07 janeiro 2014

O excludente Corinthians Incorporation


Entre os alicerces do Corinthians, é imprescindível destacar o Botafogo do Bom Retiro, descrito como o rei da várzea paulistana no início do século XX em "Coração Corinthiano", de Lourenço Diaféria. Não só pelo ímpeto guerreiro em campo, o Botafogo também era conhecido por agregar segmentos excluídos da sociedade e ser uma das poucas agremiações da época a aceitar e bancar os negros nos escretes. Essa foi uma das principais heranças que os ancestrais corinthianos trouxeram dos campos enlameados das margens do Tamanduateí, palco das pelejas do Galo da Várzea.

Como sempre alerta o nosso historiador-mor Filipe Gonçalves, o Corinthians já existia antes mesmo de ser fundado, e foi natural a transferência para o Coringão desses ideais do Botafogo, que contava com craques que seriam posteriormente símbolos corinthianistas, como Neco e Amílcar. Lá, jogava-se não só pela vitória: era uma perfeita representação da luta de classes em que a sobreposição do pobre ao rico era possível (e quase sempre constante).

Um século depois, o Corinthians mudou. O ano de 2014 nem bem começou e uma das primeiras atitudes da corja que ocupa as salas ar-condicionadas do Parque São Jorge foi restringir novamente o acesso à sede social. A justificativa é risível: "tendo em vista que consideramos e entendemos que a prioridade é o conforto e bem estar do associado e não de terceiros que excepcionalmente queiram usufruir das nossas instalações."

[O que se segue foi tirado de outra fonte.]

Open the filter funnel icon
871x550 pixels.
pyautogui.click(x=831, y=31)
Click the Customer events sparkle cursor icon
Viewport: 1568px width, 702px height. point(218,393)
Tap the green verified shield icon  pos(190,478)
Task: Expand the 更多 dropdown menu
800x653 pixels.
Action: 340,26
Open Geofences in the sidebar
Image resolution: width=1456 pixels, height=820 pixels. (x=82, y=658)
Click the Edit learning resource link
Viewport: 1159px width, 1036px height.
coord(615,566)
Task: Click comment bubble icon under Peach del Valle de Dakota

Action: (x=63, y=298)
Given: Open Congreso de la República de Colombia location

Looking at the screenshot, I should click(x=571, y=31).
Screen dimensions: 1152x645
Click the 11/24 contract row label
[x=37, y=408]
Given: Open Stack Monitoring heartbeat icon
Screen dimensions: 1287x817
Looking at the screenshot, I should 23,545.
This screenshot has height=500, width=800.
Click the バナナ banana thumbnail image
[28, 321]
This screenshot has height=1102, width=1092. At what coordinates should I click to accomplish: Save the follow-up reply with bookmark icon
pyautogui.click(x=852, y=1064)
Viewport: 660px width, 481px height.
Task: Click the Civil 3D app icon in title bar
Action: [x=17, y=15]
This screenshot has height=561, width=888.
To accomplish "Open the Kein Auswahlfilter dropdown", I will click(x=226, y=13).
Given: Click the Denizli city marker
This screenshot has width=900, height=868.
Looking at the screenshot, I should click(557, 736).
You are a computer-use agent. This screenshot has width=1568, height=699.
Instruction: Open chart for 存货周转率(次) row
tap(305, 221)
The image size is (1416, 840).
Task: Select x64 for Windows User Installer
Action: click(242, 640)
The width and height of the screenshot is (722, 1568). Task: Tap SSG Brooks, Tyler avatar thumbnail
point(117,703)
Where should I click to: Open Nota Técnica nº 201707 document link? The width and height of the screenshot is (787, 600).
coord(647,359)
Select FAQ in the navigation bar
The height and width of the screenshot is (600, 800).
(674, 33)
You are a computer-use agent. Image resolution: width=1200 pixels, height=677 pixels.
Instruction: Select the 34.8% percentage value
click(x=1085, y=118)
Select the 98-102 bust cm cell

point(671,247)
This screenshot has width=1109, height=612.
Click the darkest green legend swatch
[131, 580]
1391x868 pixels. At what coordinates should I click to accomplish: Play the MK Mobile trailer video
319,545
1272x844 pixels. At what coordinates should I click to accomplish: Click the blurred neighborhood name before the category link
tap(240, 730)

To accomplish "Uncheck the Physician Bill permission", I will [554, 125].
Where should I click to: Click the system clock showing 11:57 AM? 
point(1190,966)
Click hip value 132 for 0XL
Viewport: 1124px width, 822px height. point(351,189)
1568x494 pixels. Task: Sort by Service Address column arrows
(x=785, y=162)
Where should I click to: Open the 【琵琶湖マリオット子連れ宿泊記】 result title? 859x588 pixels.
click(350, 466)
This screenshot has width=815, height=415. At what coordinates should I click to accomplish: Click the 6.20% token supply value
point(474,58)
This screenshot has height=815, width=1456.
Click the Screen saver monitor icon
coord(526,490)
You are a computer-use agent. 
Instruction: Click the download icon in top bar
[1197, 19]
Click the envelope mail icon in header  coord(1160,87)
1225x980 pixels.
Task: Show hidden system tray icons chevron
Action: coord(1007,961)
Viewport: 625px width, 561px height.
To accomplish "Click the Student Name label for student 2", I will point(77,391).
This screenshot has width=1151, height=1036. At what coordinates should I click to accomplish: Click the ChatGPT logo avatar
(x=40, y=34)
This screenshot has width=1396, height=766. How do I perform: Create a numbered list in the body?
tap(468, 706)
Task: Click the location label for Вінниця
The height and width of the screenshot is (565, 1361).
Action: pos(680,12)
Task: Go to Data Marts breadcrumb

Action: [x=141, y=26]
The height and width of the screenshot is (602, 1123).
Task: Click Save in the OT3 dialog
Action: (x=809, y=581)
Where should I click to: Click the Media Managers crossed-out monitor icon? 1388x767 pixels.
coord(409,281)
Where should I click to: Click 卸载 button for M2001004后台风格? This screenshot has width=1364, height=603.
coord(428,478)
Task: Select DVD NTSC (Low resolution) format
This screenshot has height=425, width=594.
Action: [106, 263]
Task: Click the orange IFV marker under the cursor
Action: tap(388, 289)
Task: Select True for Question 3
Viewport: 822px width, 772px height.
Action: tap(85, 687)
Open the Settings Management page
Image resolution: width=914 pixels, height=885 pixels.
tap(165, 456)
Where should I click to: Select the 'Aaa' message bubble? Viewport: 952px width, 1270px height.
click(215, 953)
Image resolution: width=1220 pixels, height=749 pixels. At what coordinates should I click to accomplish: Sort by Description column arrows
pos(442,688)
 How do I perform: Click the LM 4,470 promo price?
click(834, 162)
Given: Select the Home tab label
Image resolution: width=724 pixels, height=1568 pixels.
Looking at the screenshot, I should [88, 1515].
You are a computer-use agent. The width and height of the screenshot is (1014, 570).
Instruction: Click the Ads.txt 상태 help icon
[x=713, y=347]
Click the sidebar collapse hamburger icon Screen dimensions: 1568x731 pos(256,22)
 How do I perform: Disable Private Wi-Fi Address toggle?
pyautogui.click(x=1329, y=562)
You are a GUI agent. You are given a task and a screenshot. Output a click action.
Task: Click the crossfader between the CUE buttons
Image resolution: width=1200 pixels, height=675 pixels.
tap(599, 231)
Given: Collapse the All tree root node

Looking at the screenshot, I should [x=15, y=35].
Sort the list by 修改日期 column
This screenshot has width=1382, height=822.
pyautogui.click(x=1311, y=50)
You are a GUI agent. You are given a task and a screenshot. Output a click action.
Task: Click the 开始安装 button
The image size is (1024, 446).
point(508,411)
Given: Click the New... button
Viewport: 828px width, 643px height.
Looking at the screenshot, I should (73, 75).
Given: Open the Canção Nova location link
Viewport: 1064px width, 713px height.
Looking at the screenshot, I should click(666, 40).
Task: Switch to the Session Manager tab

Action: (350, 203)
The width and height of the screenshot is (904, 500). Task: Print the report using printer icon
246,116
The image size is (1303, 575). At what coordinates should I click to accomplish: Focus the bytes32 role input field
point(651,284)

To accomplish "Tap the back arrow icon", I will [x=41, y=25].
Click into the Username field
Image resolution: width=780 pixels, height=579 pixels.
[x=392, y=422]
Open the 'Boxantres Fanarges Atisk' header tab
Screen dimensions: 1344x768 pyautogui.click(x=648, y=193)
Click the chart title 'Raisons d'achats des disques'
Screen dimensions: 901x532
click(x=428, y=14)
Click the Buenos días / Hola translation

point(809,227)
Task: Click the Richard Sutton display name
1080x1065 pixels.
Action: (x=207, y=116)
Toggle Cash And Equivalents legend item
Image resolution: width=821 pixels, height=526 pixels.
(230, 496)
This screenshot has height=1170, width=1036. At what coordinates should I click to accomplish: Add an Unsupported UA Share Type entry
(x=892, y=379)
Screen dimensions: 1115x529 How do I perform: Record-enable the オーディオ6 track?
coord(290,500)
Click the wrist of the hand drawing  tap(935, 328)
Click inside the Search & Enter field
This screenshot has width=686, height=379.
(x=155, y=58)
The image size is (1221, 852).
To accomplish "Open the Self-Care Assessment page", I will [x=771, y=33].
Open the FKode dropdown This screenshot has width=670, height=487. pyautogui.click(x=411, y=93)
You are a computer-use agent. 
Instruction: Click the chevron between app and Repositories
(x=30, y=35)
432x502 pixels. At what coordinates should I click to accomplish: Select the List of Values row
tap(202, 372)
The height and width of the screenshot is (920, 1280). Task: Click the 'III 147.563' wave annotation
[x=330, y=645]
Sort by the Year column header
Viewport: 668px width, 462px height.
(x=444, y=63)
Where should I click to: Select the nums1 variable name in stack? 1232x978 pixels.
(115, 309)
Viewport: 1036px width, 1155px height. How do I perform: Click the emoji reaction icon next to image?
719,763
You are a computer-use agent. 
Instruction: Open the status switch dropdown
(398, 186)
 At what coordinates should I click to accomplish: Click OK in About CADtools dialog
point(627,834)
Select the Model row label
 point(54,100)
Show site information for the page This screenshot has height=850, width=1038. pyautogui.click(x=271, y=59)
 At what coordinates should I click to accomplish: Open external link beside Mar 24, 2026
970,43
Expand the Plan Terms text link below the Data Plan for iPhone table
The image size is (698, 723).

A partir de agora, quem quiser conhecer a casa do Corinthians sem ser pela visita monitorada (não encontrei no site oficial informações sobre isso) deverá desembolsar R$50, além de depender da boa vontade de algum associado que autorize sua entrada e se responsabilize pelos seus atos. Ainda de acordo com a diretoria, a medida encerra campanha de aumentar o número de sócios. Vale dizer que eu, por acaso, aderi à tal iniciativa e tive de largá-la no meio porque não pude pagar o restante do título e as mensalidades. Era isso ou os ingressos de jogos, e imagino que muitos desses novos associados (um aumento de 40% que, num universo de 2 mil pessoas, é quase nada) tenham feito a mesma coisa em resposta à inabalável elitização do clube.

Voltando à lamentável decisão, trata-se de uma ofensiva declaração de impedimento: o sujeito vem de algum lugar do Brasil com, suponhamos, dois filhos só para conhecer o Corinthians e terá de desembolsar R$150, isso caso alguém endosse sua permanência. Mais grave ainda é a estratégia por trás disso. Entenda a "prioridade ao conforto e bem estar do associado e não de terceiros" como "chega de encher a sede com essa gentinha sem dinheiro e que, de repente, pode querer cobrar diretor ou conselheiro pelas cagadas que a administração vem fazendo".

É mais do que óbvio o interesse em manter o clube vazio. Ali, eles não podem esconder nossa história, não podem esconder o legado deixado pelos ancestrais da várzea, do Botafogo. Estar no clube é inspirador e motiva qualquer corinthiano a retomar o Corinthians do povo, pelo povo e para o povo. Mas a nossa realidade é outra, infelizmente. Quando iríamos imaginar que o Corinthians fosse oficializar em nota uma postura tão nojenta e excludente como essa?

O Corinthians não é de meia dúzia de associados. O Corinthians não é de um punhado de cartolas e conselheiros, todos traidores e mentirosos que promovem aberrações como esse chapão que nunca será extinto. O Corinthians é nosso, é do torcedor. E precisamos retomá-lo.